I hum a little and smile at people as I pass them.

I’m doing okay, I think. I’m actually beginning to like living on my own.

*

Brian Fadden and I have been talking on the phone for a few minutes every couple of days for the past week, and our sporadic, brief e-mails have gotten more frequent, as well as longer.

Today I get an e-mail from Brian asking if I want to get a beer with him after work.

The e-mail couldn’t have come at a better time; after another weekend alone, I’ve reached that desperation point. The point where almost anything is better than nothing, where Monday night beer nights are better than Monday night going home after a bad day at work and sitting alone.

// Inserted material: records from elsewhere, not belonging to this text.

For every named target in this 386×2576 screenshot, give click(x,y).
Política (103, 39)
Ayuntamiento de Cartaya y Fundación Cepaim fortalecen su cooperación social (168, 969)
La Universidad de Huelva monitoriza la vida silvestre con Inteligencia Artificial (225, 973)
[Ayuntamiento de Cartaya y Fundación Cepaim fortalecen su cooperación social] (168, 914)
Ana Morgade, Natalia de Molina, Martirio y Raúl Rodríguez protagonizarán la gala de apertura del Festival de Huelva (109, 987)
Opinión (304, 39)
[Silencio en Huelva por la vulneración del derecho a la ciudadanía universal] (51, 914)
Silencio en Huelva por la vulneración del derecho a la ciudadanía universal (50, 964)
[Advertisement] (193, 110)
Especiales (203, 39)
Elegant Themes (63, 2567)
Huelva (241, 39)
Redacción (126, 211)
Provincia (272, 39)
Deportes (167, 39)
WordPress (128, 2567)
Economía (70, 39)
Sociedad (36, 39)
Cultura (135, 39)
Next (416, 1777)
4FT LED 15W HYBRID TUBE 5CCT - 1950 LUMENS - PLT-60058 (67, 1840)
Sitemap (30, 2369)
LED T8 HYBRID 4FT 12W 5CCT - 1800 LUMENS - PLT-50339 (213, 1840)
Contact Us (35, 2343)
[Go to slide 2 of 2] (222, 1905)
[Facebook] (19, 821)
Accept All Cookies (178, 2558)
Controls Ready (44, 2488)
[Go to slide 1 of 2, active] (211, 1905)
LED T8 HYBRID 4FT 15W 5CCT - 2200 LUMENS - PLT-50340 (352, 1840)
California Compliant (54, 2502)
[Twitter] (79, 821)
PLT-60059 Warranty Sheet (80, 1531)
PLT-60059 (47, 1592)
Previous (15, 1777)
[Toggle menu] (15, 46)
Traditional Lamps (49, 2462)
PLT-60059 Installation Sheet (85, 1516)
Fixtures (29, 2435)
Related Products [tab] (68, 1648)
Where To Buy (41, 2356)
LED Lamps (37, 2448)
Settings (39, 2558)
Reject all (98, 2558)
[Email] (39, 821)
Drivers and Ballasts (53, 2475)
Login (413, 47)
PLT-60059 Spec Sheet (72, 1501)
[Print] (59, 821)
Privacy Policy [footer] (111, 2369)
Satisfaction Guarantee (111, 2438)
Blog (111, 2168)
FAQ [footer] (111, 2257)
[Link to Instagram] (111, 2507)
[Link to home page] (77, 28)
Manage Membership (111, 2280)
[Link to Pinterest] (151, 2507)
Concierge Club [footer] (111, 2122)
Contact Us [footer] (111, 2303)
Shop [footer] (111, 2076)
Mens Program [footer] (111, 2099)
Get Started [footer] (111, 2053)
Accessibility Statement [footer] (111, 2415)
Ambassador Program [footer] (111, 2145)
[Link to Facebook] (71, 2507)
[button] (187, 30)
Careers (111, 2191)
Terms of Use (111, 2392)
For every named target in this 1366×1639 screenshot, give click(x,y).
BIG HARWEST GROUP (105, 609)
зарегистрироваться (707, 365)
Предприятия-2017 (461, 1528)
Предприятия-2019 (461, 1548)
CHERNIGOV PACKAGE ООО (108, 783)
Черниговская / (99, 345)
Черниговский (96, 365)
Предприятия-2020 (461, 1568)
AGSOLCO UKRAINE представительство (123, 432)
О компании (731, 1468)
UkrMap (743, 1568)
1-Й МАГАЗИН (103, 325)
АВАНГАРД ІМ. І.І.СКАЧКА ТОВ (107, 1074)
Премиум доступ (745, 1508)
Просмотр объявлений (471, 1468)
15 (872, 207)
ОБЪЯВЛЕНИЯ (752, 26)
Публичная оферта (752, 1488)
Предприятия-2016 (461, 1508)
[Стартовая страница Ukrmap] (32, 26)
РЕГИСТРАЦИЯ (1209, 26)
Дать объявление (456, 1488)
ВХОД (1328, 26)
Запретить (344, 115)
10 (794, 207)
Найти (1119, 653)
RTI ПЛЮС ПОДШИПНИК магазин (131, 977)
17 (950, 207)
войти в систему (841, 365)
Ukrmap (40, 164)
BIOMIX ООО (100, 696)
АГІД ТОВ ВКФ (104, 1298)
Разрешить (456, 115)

I know that in general, Monday night dollar-beer nights are best avoided. Monday nights are not great date nights, but when you’re sitting there at your desk at ten thirty on Monday morning and you hate your desk and hate your cubicle and hate the computer and hate that you have to work and that you’re going to be sitting here for the next five days, a date for that evening actually sounds good.

Fun.

Why the hell not? I ask myself, staring at the computer screen, studying Brian’s e-mail invitation. I don’t feel like going to the gym after work. Mondays are already long enough and hard enough, and I don’t really want to go home to an empty apartment: And Brian’s e-mails are fabulous. Brilliant. The guy has a way with words.

I chew on my thumb, stare at the screen, insides warm and fizzy. I love the warm fizzies. But is it Brian giving me the warm fizzies, or his cleverness? I’ve always liked dry humor, smart men, but am I physically attracted to him?

It is just drinks at this point. I mean, Brian doesn’t have to be “the one,” but of course I always wonder when I meet a man, is he possibly Mr. Right?

And Brian does fit the requirements for a Mr. Right (not that I’m looking). He’s clever in e-mail, funny over the phone, educated, sophisticated, and he knows how to make me laugh.

But what would he be like in bed?

I close my eyes, try to remember what he looks like. Tall—I remember that much—broad-shouldered, relatively lean. Basketball-player build. Athletic. And if he’s athletic, he’d probably be quite comfortable with his body. In bed.

That’d be good.

I e-mail back: “Okay. Meet you there at 7.”

He replies almost immediately, and we’ve got plans. I’m thrilled this is just drinks, not dinner. Dinner means serious conversation, requiring a level of sincerity not necessary for drinks.

Dinner means possible romance, while drinks mean light, nonthreatening… fun.